===== Supplied passage

A new study suggests your gut bacteria could show whether you have type 2 diabetes. After analyzing some 60,000 bacterial markers in people with and without the disease, scientists in China and Europe conclude there is something recognizably different in the gut bacteria of people with type 2 diabetes.

They write about their findings in a paper published online in Nature on 26 September.

The study is a good example of how researchers, in this case from the University of Copenhagen in Denmark and the Beijing Genomics Institute (BGI) in China, are making huge progress in “metagenomics”, an exciting new field that looks for DNA patterns across colonies as opposed to within individual organisms.

It’s important to note that while the study indicates a number of ways gut bacteria in a person with type 2 diabetes are different from those of healthy people without the disease, it does not prove they actually cause disease: they could just be reflecting the fact the person has type 2 diabetes.

The Danish members of the team are now planning to answer this question:

“We are going to transplant gut bacteria from people that suffer from type 2 diabetes into mice and examine whether the mice then develop diabetes,” professor Oluf Borbye Pedersen from the University of Copenhagen and co-leader of the study, told the press.

==========

▸ **Tasks and exercises**
[A] Answer these questions from the passage on gut bacteria and type 2 diabetes:
(i) About how many bacterial markers did the scientists analyze?
(ii) In which journal was the paper published online, and on what date?
(iii) What do the Danish team members plan to transplant into mice?
[B] From the passage on gut bacteria and type 2 diabetes, echo word for word the part that opens with the words containing "They write about" and closes with "within individual organisms.".

===== Data

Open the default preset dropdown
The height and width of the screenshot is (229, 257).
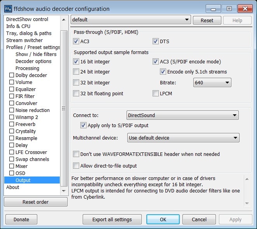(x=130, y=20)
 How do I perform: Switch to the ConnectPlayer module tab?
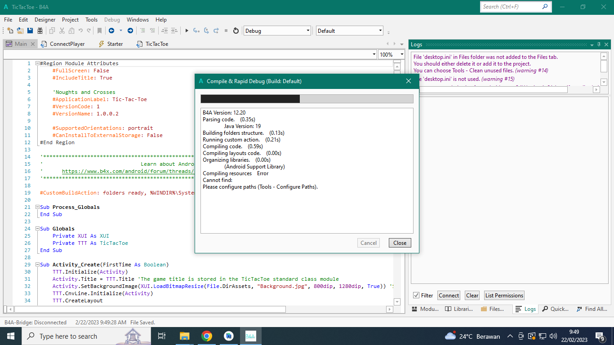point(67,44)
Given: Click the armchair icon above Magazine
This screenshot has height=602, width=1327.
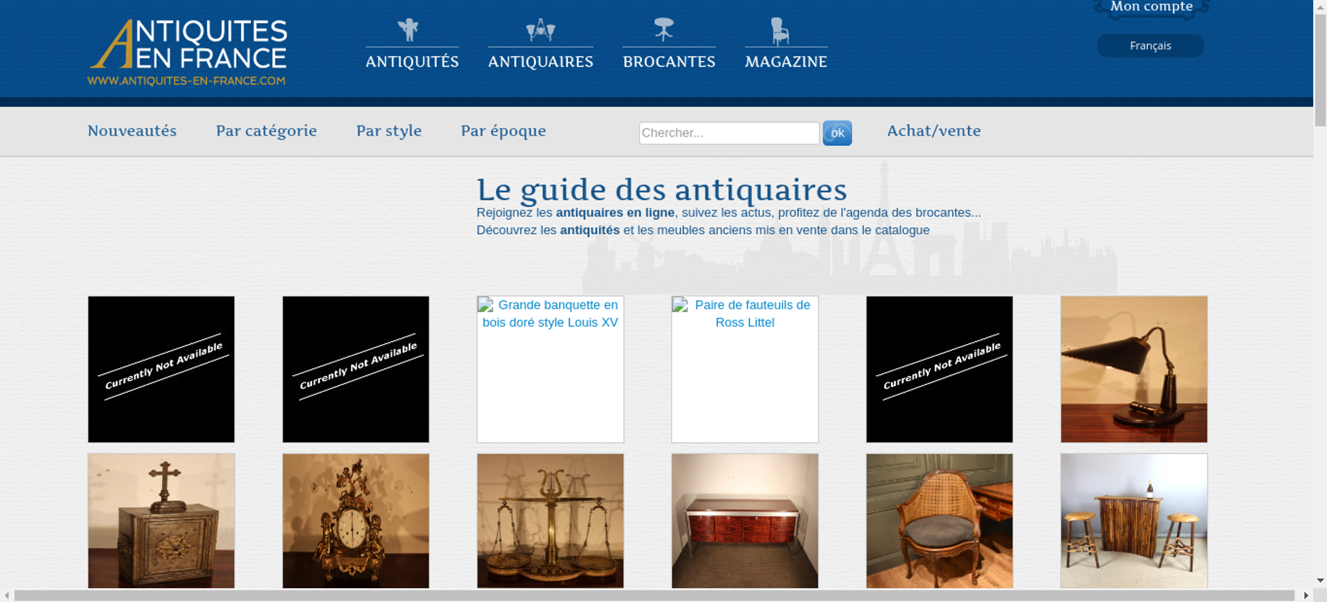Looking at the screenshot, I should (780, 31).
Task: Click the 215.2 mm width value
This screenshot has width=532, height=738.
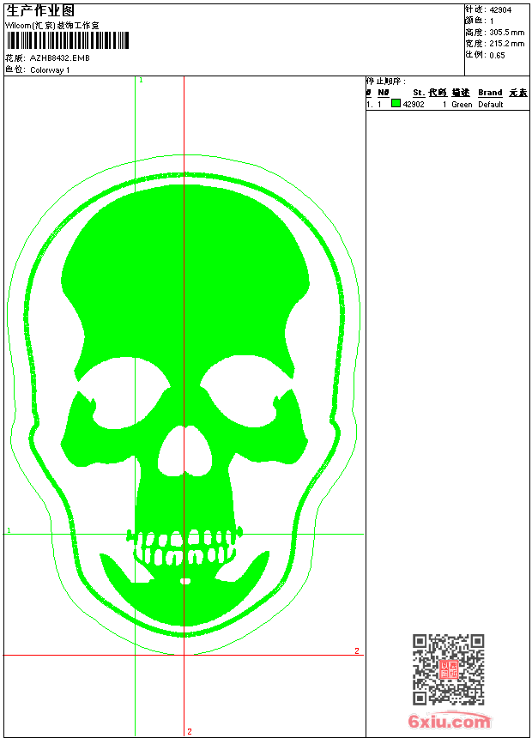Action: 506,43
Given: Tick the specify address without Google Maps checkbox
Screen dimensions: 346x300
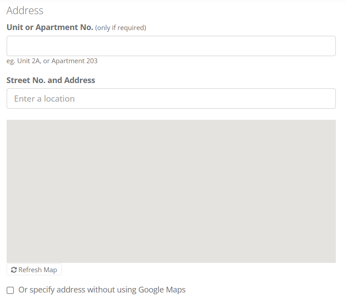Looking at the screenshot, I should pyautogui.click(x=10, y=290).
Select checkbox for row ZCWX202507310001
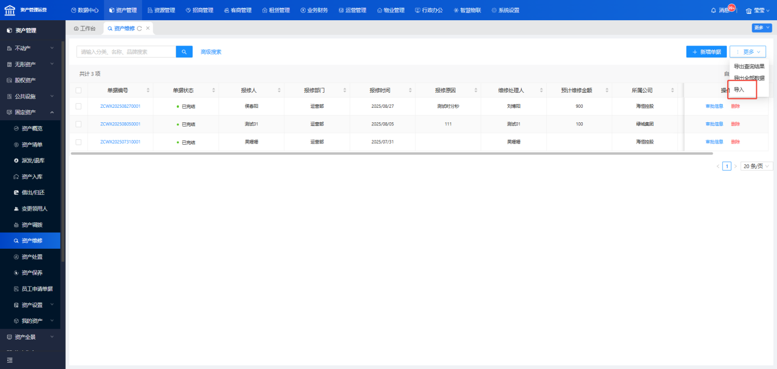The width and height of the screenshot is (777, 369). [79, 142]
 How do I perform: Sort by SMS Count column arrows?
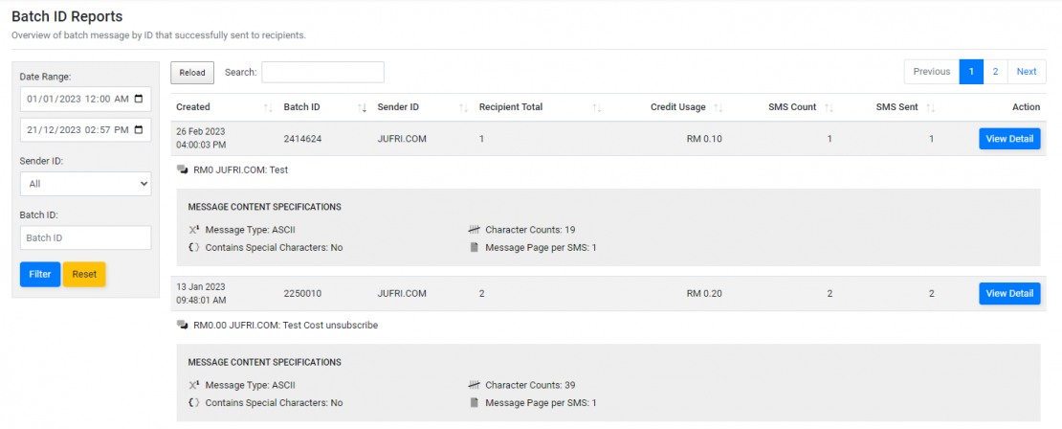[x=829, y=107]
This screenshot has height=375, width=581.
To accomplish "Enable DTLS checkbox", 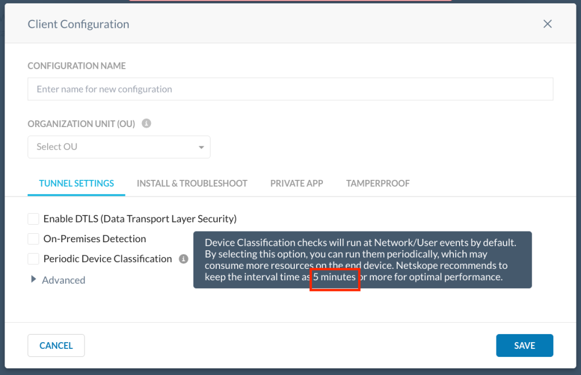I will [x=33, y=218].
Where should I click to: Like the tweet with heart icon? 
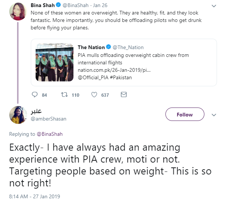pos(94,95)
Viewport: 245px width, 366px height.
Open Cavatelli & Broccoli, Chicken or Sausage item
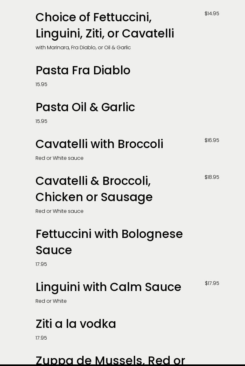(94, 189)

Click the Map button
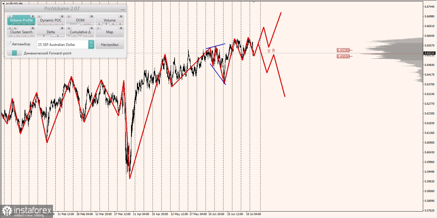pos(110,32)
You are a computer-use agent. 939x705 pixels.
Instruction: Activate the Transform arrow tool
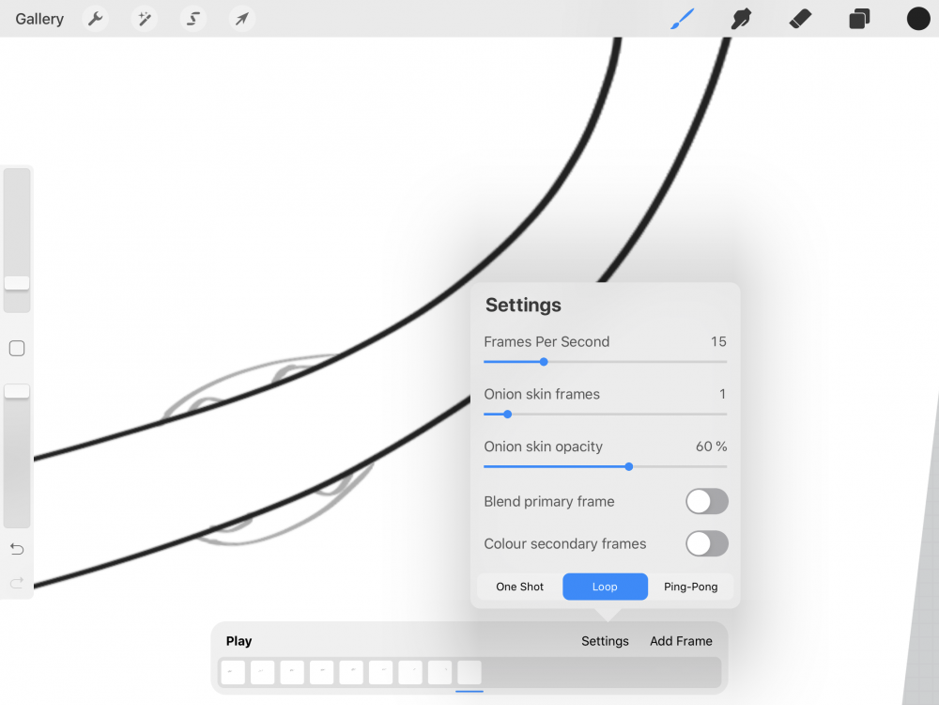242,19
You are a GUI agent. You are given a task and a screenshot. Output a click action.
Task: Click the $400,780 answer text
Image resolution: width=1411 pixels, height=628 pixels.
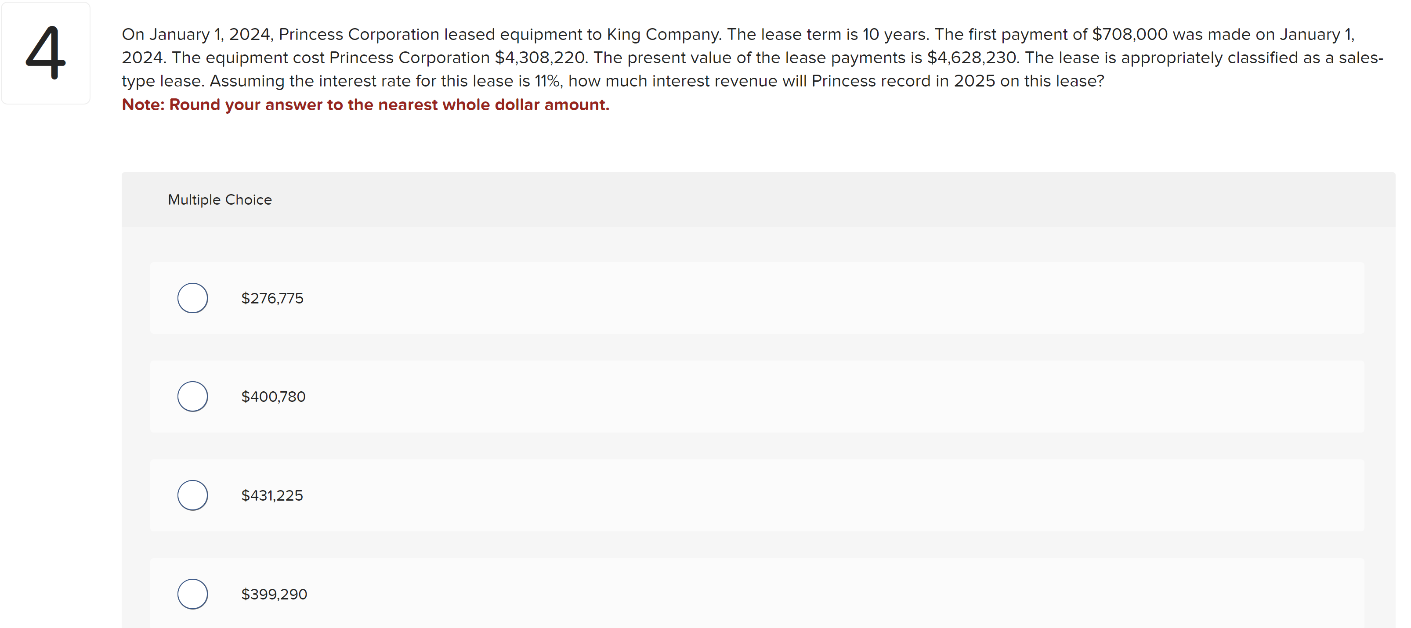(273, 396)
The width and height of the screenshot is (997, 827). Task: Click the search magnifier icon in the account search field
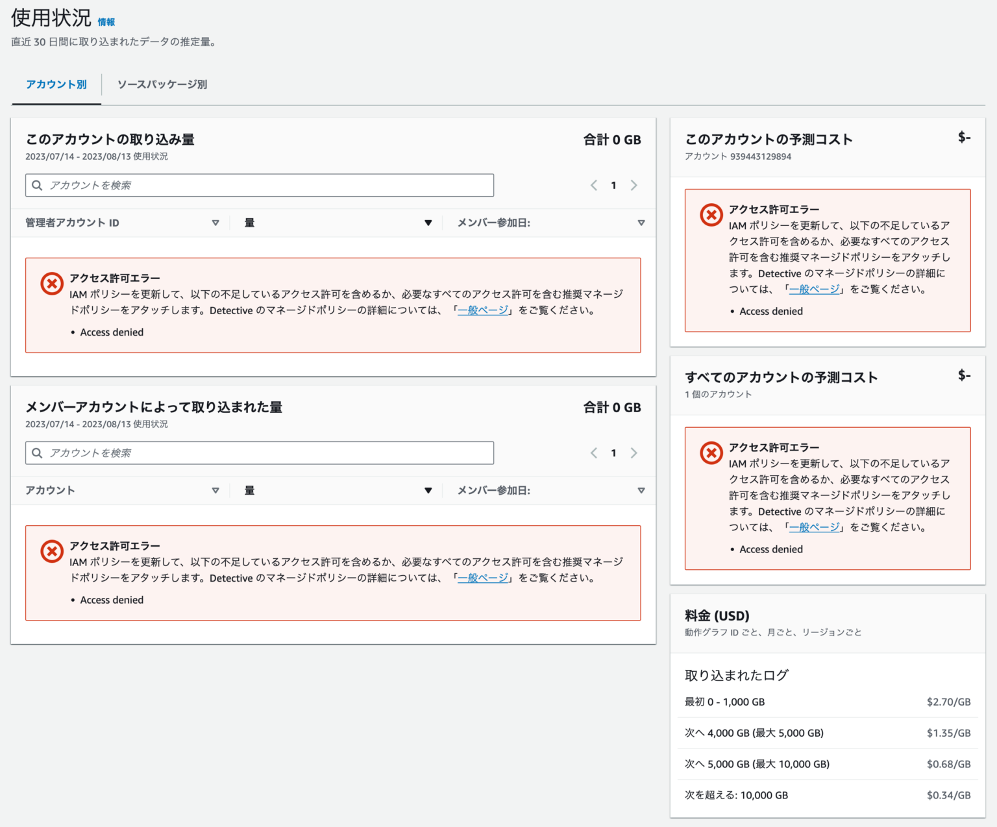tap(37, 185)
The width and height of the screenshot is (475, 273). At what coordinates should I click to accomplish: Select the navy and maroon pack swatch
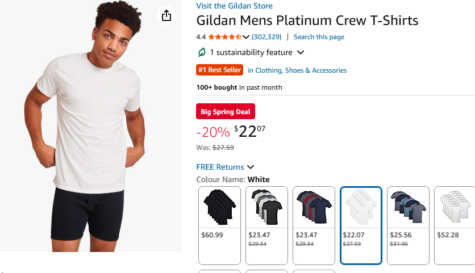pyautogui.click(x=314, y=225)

==========

▸ **Responses in order**
[A]
(i) Some 60,000.
(ii) Nature, on 26 September.
(iii) Gut bacteria from people who suffer from type 2 diabetes.

[B]
They write about their findings in a paper published online in Nature on 26 September.

The study is a good example of how researchers, in this case from the University of Copenhagen in Denmark and the Beijing Genomics Institute (BGI) in China, are making huge progress in “metagenomics”, an exciting new field that looks for DNA patterns across colonies as opposed to within individual organisms.